___ Given entries

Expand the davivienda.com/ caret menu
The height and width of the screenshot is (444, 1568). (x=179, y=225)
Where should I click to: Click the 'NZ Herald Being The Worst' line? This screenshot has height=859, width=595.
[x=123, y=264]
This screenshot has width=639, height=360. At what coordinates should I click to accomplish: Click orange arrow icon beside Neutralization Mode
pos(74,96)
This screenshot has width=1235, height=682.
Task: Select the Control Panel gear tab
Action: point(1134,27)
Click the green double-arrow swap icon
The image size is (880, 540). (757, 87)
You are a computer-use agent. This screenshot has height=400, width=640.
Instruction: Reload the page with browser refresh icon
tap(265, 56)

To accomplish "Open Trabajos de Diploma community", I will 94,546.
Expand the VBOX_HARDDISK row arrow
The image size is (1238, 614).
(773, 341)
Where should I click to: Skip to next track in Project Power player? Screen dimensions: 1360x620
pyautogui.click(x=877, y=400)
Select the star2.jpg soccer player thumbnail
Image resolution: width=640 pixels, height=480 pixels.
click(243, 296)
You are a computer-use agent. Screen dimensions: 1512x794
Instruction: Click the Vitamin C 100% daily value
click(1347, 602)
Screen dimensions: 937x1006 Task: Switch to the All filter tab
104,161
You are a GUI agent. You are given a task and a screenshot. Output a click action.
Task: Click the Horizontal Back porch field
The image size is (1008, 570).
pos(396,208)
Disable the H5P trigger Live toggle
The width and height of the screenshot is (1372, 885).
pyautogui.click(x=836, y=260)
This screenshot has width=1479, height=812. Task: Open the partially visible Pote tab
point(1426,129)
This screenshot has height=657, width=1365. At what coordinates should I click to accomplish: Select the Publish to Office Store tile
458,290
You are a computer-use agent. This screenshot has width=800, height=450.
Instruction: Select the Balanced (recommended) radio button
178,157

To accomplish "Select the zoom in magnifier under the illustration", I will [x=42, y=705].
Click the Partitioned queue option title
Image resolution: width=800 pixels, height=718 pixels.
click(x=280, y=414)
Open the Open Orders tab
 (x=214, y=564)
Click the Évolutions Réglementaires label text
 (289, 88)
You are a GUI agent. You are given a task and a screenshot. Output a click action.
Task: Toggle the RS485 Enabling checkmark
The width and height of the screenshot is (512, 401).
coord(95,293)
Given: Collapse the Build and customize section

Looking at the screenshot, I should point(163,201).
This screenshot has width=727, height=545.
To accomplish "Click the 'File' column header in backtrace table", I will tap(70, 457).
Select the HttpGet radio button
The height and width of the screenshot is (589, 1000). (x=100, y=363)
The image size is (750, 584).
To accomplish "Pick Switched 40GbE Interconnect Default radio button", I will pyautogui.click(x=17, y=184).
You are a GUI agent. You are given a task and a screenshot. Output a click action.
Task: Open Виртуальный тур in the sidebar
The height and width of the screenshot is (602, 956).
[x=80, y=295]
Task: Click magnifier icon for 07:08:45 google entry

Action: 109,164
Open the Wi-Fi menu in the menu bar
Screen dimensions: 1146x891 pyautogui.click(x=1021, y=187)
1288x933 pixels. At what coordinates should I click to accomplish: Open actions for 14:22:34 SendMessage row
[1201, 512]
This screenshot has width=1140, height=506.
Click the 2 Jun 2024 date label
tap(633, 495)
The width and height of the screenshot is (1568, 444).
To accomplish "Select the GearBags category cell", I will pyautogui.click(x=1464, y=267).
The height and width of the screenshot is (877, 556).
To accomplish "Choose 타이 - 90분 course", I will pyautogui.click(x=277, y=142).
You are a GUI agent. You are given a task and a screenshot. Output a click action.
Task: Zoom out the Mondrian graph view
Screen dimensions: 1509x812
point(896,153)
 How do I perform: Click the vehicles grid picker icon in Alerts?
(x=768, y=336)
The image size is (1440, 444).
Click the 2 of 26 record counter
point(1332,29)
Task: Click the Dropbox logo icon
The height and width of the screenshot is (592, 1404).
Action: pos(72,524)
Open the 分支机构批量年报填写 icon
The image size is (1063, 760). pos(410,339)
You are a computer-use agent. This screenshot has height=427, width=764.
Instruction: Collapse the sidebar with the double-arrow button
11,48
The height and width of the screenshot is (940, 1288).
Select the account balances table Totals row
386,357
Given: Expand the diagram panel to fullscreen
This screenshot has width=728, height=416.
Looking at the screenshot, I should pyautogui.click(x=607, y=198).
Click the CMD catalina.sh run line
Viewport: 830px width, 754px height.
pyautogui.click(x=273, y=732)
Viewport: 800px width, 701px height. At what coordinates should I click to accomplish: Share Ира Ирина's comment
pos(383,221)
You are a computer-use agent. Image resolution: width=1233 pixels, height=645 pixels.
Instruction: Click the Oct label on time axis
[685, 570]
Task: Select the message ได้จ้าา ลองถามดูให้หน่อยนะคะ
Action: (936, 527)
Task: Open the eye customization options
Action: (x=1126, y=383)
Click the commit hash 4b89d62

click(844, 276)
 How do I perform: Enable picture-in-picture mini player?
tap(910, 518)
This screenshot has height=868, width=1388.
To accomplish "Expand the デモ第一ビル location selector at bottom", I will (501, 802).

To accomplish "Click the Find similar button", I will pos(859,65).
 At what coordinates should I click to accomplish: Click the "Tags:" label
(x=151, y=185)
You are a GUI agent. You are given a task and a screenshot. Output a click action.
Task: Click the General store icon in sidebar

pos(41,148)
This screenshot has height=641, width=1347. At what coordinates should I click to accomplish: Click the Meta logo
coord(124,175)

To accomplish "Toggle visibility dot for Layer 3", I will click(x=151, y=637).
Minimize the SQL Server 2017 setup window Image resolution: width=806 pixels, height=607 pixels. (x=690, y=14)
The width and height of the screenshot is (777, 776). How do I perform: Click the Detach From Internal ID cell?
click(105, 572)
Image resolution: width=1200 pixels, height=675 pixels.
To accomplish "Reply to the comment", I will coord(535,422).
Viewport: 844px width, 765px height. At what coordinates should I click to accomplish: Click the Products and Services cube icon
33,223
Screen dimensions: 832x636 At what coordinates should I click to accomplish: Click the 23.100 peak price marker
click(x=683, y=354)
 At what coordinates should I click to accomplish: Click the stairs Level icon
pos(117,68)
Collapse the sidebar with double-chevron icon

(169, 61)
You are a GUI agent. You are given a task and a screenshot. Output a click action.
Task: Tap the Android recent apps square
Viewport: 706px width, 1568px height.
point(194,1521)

______

— What this task involves —
Change "course" to "option" in the lines of the listing that start with the line containing "The height and width of the screenshot is (877, 556)." and go on through the line containing "will pyautogui.click(x=277, y=142).", and write those lines out again with everything else unchanged.

— Expected answer —
The height and width of the screenshot is (877, 556).
To accomplish "Choose 타이 - 90분 option", I will pyautogui.click(x=277, y=142).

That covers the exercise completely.